» **TEXTAUSZUG**
┄┄┄┄┄┄┄┄┄┄┄┄┄┄┄┄┄┄┄┄

Evangelischer Kirchenkreis Lübbecke

Worte der Besinnung für den 10. August 2024

Pfarrer Michael Beening

Das Licht im Saal verlischt. Die Spotlights erstrahlen über der Showtreppe. Strahlend singend und leichtfüßig auf High Heels tanzend schreitet die Sängerin Stufe um Stufe zur Bühne hinab. Das ist ihr großer Tag! Endlich hat sie alle Konkurrenten hinter sich gelassen! - Da geschieht es: auf der letzten Stufe gerät sie ins Straucheln, stürzt und sieht schon im Fallen die Spottkommentare vor sich: „Ein Stern stürzt ab!“

Da verzweifelt der geschickte Finanzjongleur, dessen Anlagetipps Gold wert waren. Einmal verspekuliert und der Vertrauensverlust seiner Investoren treibt ihn an den Rand des Ruins.

Da geht der gefeierte Fußballstar, dessen Schüsse immer ins Tor treffen, mit gesenktem Kopf vom Platz. Ausgerechnet den spielentscheidenden Elfmeter hat er verschossen und schon am nächsten Tag wird öffentlich über sein Karriereende diskutiert.

Ein Spruch, den ich in meiner Kindheit oft hörte, fällt mir ein: „Hochmut kommt vor dem Fall“. - Dazu passt der Bibelvers, der uns ab Sonntag durch die Woche begleiten wird: „Gott widersteht den Hochmütigen, aber den Demütigen gibt es Gnade.“ (1. Petrus 5,5b.)

Haben wir einen Spaßverderber-Gott? Darf man nicht stolz sein auf Erreichtes und Gelungenes?

Es ist doch bemerkenswert, wenn jemand etwas Besonderes kann und damit Ruhm und Ehre erlangt! Ein kluger Kopf vielleicht, eine brillante Wissenschaftlerin, eine tolle Sängerin, ein überragendes Computer-Genie, eine Top-Fußballerin, ein Spitzensportler oder eine Influencerin mit Tausenden von Followern.

Ich denke, Gott freut sich über das, was SEINEN Menschen gelingt. – Das Problem ist nur das riesengroße Ego, das sich oft mit dem Gelingen einstellt. – Ein Problem für alle, die ihren Stern ständig polieren müssen, damit er nicht verblasst! Eine Last für Menschen, denen das Streben nach immer neuen Erfolgen die Lebensfreude und die Leichtigkeit nimmt!

┄┄┄┄┄┄┄┄┄┄┄┄┄┄┄┄┄┄┄┄

» **BEREITGESTELLTE DATEN**
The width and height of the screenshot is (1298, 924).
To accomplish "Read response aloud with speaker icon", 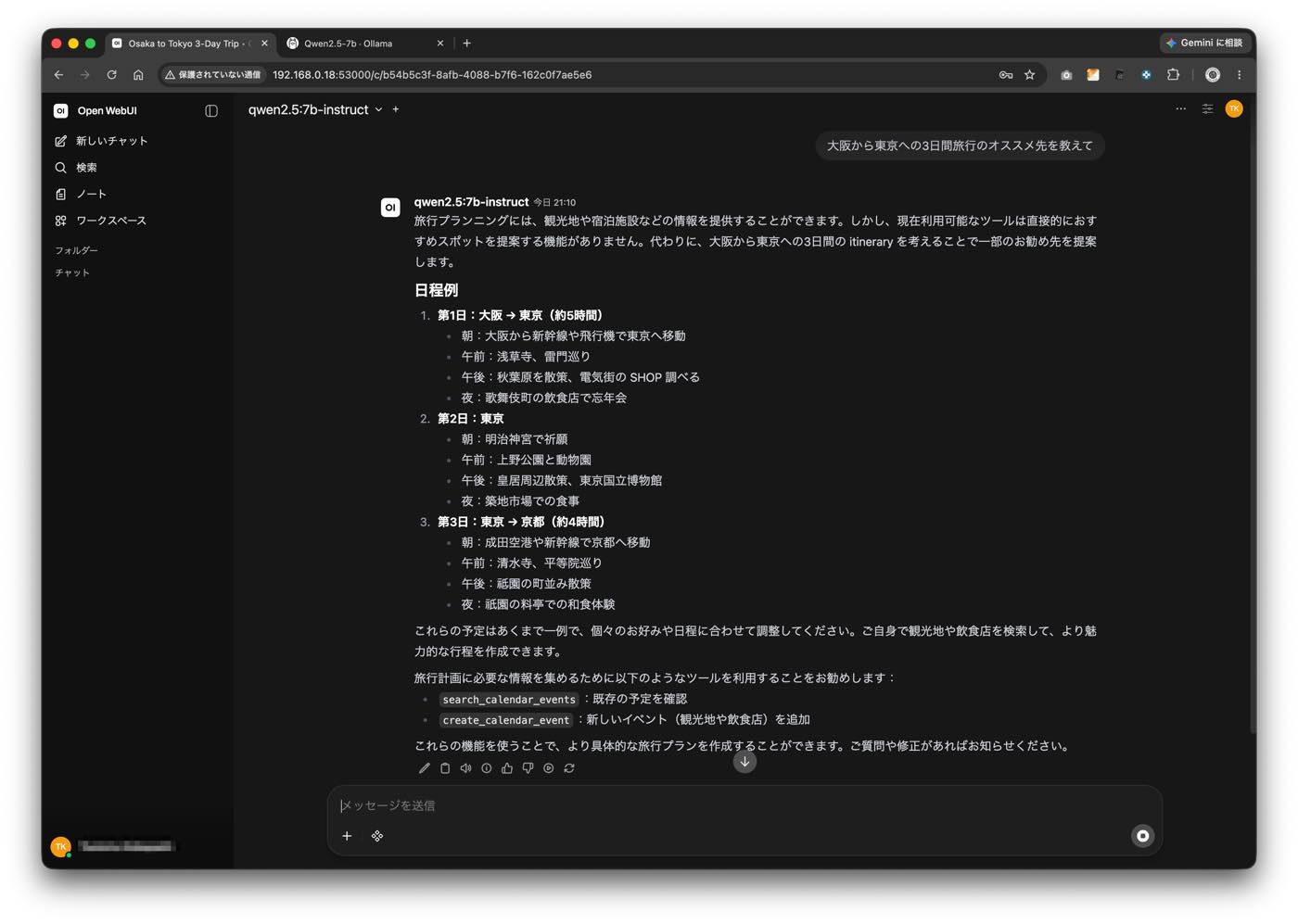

┄┄┄┄┄┄┄┄┄┄┄┄┄┄┄┄┄┄┄┄

» **AUFGABE A**
Beantworte diese Fragen zum Besinnungstext:
(i) Für welchen Tag sind die Worte der Besinnung gedacht?
(ii) Was hat der Fußballstar verschossen?
(iii) Welche Bibelstelle wird für den Vers angegeben, der ab Sonntag durch die Woche begleiten wird?
» **AUFGABE B**
Bearbeite den Besinnungstext: Schreib den Teil zwischen „Ein Spruch, den“ und „Erreichtes und Gelungenes?“ einschließlich noch einmal ab und setz dabei „Satz“ an die Stelle von „Spruch“.

» **ERWARTETE ANTWORT A**
(i) Für den 10. August 2024.
(ii) Den spielentscheidenden Elfmeter.
(iii) 1. Petrus 5,5b.

» **ERWARTETE ANTWORT B**
Ein Satz, den ich in meiner Kindheit oft hörte, fällt mir ein: „Hochmut kommt vor dem Fall“. - Dazu passt der Bibelvers, der uns ab Sonntag durch die Woche begleiten wird: „Gott widersteht den Hochmütigen, aber den Demütigen gibt es Gnade.“ (1. Petrus 5,5b.)

Haben wir einen Spaßverderber-Gott? Darf man nicht stolz sein auf Erreichtes und Gelungenes?